**Goal**
Output every line of the data below unchanged, omitting the pictures.

**Exercise data**
· · ·

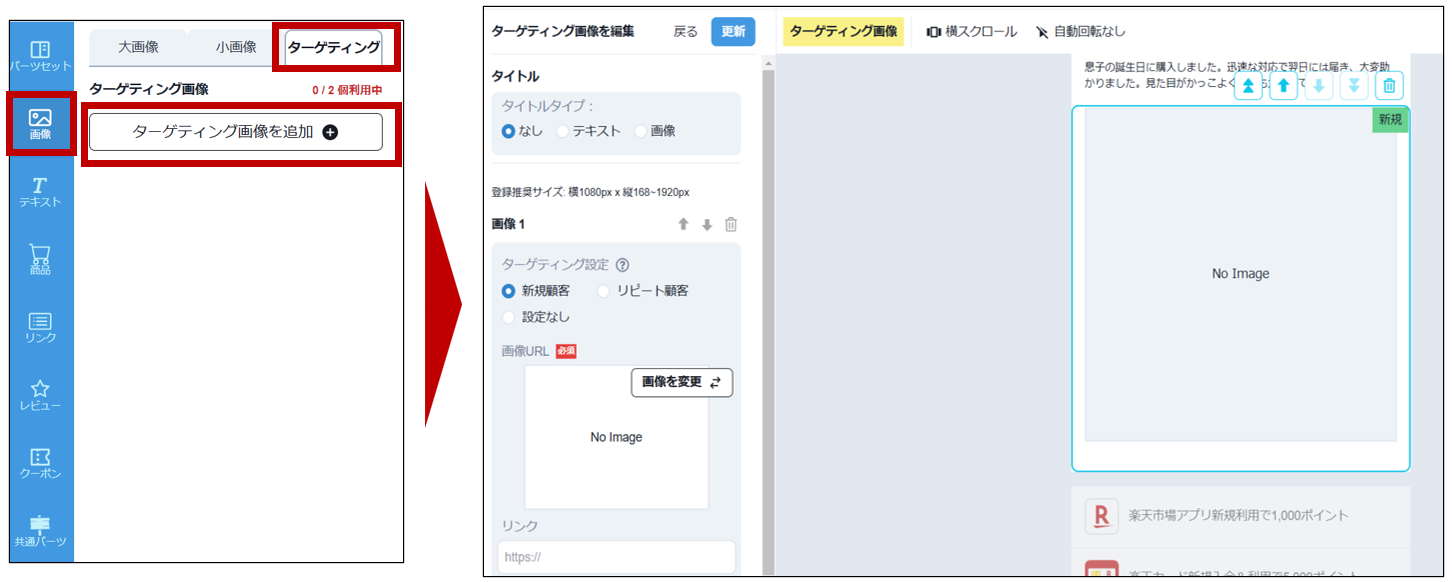Click the リンク https:// input field
1452x582 pixels.
pos(615,557)
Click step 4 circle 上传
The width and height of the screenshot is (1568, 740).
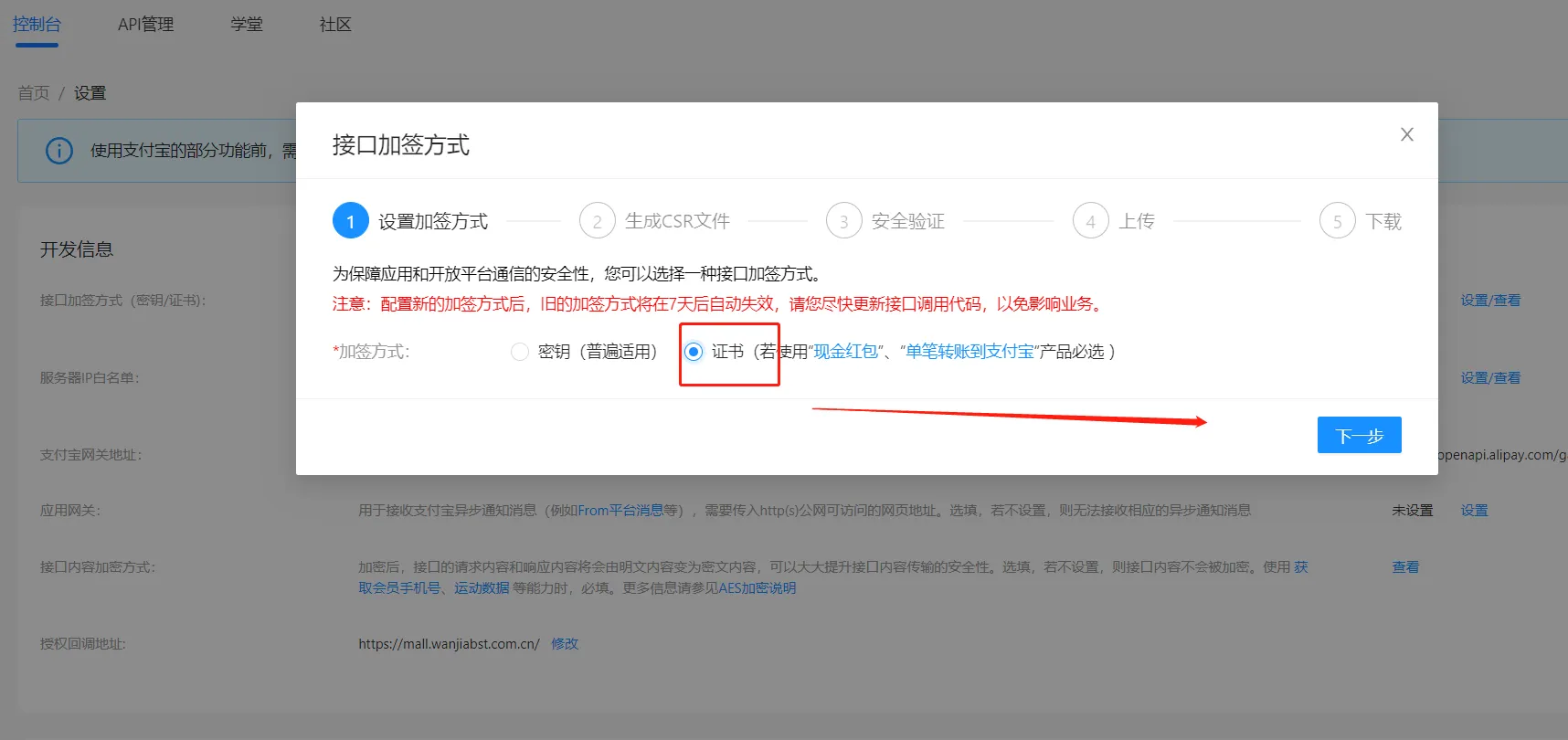point(1090,221)
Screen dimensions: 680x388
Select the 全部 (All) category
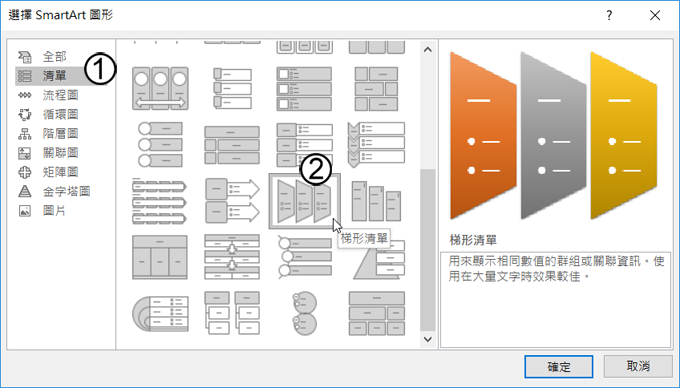[x=54, y=57]
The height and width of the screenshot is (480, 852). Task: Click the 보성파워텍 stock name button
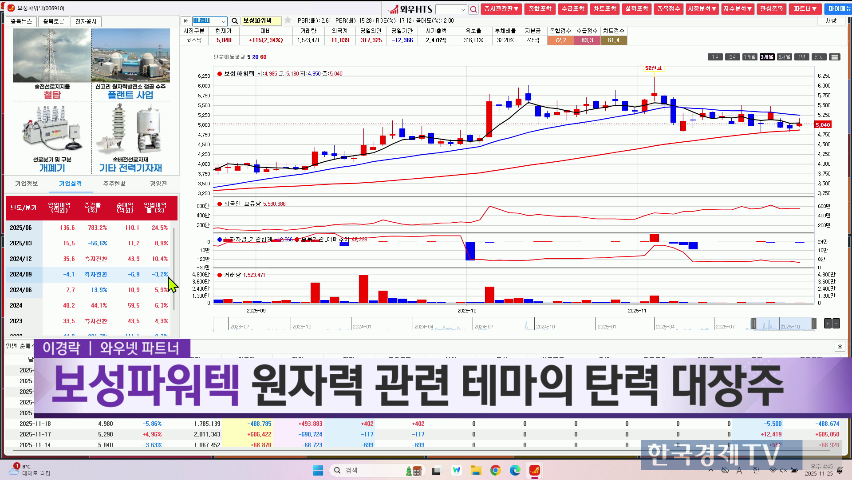(x=262, y=19)
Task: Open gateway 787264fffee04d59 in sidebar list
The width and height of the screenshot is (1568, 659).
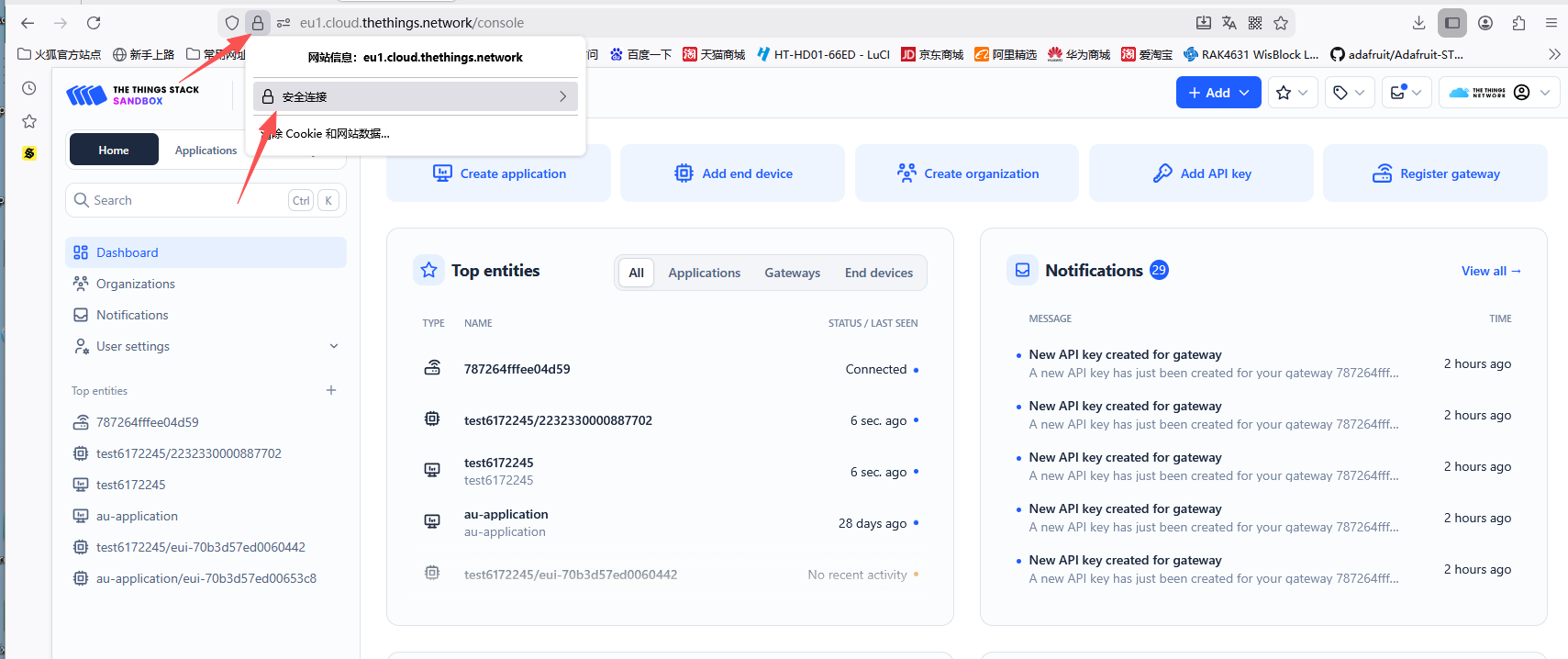Action: click(x=147, y=422)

· · ·

**Answer to the exercise**
Click the リンク https:// input field
1452x582 pixels.
pos(615,557)
Click step 4 circle 上传
The width and height of the screenshot is (1568, 740).
point(1090,221)
Screen dimensions: 680x388
Select the 全部 (All) category
[x=54, y=57]
The height and width of the screenshot is (480, 852). Task: Click the 보성파워텍 stock name button
(x=262, y=19)
Task: Open gateway 787264fffee04d59 in sidebar list
The width and height of the screenshot is (1568, 659).
Action: click(x=147, y=422)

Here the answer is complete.